HTIW Coalition

RCF is NOT Asbestos

While RCF is often compared with asbestos, it is chemically and physically different from asbestos and is not a “substitute” for asbestos:

  • Asbestos occurs naturally while RCF is man-made.
  • Asbestos is crystalline while RCF is amorphous, without a clearly defined shape or form.
  • Asbestos splits longitudinally into fibrils of smaller diameters while RCF splits transversely into shorter fragments.
  • Asbestos generally is more durable than RCF.
  • Asbestos is only capable to a maximum use temperature of 1550°F (850°C) while some HTIW products can be used up to 3000°F (1650°C).

  • The basis for production of RCF is molten mineral raw materials, made into wool by centrifugal, blowing or spraying methods. The diameter of the individual fibers is determined by the production process and is not changed by machining or further processing.

    RCF fibers

    Asbestos is the generic term for a series of fibrous-crystallized natural silicates. Based on its crystalline structure and chemical composition, asbestos is divided into two main groups; serpentine (primarily chrysotile or white asbestos) and amphibole asbestos (primarily crocidolite or blue asbestos, amosite or tremolite).

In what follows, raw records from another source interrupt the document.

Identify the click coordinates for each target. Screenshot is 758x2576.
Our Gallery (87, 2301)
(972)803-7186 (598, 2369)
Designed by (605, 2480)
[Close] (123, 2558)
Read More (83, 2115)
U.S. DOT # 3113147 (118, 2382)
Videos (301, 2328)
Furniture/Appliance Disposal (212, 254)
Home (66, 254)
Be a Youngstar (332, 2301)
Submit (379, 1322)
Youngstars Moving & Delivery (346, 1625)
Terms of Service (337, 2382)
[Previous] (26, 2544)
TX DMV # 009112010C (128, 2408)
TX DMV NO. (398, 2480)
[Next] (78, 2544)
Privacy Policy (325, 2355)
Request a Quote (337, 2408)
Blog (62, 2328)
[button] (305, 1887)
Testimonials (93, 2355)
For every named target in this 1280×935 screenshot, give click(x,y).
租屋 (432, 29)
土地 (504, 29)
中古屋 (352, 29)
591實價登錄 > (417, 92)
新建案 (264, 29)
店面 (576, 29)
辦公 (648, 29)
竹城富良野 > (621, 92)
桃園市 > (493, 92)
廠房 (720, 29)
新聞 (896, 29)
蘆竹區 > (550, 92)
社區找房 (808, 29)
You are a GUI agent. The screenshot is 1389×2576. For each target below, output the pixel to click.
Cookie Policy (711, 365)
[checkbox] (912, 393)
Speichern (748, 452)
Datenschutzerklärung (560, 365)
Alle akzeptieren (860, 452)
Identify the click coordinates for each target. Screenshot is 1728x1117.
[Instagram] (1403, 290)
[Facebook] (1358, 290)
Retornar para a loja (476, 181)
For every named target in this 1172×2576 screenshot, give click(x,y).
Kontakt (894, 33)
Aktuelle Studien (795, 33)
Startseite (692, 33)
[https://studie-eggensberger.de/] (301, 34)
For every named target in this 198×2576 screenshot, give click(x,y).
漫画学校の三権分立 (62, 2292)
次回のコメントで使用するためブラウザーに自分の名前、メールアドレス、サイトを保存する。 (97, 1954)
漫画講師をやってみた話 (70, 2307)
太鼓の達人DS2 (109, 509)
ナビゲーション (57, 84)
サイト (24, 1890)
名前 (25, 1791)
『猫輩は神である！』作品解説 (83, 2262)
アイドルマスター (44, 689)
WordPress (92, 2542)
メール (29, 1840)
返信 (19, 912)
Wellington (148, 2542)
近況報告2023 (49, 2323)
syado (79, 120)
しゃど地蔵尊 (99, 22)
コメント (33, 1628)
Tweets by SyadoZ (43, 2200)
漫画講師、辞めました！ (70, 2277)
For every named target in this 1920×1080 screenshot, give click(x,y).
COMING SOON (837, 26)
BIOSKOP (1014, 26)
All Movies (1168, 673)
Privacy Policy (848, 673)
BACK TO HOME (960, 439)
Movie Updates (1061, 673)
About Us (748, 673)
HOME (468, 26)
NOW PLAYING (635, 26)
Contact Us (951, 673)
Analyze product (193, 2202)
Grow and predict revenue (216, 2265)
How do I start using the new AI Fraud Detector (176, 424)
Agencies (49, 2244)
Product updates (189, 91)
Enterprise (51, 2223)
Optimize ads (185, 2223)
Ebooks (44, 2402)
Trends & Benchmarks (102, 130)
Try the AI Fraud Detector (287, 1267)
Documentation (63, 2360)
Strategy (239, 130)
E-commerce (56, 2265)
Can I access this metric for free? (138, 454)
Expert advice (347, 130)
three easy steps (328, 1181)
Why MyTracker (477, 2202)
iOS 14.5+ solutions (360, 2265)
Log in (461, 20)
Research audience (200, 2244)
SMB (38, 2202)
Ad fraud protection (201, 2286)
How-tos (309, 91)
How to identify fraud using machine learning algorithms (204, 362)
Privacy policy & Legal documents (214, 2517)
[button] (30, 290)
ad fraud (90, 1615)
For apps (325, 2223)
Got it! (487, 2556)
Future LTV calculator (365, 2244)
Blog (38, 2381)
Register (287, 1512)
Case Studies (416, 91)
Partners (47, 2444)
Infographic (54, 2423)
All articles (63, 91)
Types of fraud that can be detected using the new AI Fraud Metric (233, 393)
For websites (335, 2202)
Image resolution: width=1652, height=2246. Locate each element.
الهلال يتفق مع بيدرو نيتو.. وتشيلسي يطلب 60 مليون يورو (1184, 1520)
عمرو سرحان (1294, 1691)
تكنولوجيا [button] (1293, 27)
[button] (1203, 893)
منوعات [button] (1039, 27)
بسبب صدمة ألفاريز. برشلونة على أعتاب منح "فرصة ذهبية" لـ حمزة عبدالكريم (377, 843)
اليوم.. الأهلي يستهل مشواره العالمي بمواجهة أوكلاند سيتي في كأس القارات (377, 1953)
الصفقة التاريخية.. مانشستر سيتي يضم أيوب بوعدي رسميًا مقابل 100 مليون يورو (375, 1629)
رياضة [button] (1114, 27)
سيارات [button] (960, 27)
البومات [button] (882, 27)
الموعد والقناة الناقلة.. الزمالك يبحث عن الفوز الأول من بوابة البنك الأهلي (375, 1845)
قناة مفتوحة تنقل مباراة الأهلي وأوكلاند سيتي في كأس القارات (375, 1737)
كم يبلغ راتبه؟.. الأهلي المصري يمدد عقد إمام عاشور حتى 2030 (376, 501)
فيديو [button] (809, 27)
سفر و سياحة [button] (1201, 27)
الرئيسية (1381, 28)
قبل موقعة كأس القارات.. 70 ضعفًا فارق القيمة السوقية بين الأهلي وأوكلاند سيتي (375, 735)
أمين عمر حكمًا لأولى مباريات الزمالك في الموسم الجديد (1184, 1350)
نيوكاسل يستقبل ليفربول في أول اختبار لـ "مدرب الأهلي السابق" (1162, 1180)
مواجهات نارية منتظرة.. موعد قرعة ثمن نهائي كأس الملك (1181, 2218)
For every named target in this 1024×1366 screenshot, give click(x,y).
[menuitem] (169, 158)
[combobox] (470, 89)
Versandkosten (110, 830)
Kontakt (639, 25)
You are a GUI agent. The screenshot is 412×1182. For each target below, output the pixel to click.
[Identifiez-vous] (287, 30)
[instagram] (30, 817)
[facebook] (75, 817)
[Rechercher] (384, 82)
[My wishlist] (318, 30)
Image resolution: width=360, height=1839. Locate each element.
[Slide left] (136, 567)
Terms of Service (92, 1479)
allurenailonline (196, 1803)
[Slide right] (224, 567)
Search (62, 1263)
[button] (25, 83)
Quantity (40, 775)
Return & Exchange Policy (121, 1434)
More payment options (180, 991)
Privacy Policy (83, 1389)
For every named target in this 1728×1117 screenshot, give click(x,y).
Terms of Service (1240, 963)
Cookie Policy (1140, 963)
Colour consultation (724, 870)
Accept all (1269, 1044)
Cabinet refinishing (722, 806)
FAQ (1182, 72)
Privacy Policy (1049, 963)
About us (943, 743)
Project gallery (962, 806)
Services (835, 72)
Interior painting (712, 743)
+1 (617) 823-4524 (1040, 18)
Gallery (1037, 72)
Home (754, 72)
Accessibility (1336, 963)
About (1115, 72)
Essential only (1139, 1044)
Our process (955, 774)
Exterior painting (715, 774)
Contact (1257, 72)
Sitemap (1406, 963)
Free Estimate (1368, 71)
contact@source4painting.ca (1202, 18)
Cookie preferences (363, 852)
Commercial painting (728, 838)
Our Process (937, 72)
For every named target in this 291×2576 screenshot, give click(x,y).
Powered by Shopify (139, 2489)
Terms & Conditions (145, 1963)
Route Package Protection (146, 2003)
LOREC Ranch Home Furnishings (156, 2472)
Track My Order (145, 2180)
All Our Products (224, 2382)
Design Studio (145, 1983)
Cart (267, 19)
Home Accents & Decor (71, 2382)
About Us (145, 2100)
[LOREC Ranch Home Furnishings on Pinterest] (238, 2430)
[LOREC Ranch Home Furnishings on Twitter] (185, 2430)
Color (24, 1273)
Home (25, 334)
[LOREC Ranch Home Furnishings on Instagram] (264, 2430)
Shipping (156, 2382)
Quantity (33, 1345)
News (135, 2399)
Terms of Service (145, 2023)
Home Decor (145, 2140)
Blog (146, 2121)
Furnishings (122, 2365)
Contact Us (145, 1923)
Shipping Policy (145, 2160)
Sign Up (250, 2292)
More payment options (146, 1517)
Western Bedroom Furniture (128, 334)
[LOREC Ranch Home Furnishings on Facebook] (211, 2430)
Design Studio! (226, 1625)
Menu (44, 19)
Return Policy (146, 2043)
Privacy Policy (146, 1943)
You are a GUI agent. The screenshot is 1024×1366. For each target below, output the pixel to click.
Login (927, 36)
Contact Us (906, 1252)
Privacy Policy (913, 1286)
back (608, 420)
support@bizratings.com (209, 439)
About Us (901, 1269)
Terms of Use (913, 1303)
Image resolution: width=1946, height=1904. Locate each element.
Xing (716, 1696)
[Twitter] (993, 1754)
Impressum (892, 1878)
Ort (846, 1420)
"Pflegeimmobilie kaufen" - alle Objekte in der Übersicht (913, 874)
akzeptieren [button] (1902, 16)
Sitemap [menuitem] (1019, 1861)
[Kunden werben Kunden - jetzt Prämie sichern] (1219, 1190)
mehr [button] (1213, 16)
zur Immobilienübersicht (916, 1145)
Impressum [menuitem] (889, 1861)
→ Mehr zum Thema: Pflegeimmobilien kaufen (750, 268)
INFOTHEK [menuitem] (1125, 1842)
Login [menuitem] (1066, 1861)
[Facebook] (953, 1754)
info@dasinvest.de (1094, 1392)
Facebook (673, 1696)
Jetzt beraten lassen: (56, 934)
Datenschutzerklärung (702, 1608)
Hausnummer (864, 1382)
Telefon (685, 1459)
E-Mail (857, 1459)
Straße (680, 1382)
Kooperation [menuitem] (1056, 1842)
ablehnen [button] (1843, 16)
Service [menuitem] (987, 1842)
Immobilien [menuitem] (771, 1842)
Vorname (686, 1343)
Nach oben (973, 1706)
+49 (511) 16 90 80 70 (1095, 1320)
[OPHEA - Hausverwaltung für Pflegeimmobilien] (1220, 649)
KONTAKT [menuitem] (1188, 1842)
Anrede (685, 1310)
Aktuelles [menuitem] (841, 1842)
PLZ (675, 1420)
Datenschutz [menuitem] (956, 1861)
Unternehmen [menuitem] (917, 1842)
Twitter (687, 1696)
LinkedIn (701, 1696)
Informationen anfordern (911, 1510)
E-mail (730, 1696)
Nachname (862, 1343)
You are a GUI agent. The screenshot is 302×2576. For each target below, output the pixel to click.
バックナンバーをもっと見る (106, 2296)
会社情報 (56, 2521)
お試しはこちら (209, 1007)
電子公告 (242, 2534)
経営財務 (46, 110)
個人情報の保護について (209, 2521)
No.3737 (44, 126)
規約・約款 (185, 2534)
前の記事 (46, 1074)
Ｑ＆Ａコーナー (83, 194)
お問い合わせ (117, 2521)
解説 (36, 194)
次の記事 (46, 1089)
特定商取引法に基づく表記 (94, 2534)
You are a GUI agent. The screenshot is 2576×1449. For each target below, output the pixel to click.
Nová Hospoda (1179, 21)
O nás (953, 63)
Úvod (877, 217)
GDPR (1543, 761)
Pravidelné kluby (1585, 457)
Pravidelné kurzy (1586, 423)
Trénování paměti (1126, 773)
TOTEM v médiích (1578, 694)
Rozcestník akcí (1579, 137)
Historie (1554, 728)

    In contrast with RCF, the crystalline shape of asbestos fibers allows fibers to split longitudinally into thinner fibrils.

    asbestos fibers

    Fiber diameter is a very important factor that plays a significant role in exposure and dose. The thinner the fiber, the more chance it has to reach the deep lung. This combined with a high biopersistence of amphibole asbestos results in a very high dose reaching the deep lung and remaining there for an extremely long period of time.

    Furthermore, the thinner the fiber, the longer it can remain airborne, increasing the overall dust and potential exposure levels.

    RCF airborne fibers are much thicker and are therefore less respirable. As a further consequence, handling of RCF products generates far less airborne dust as shown in the epidemiological studies where cumulative exposures have been measured.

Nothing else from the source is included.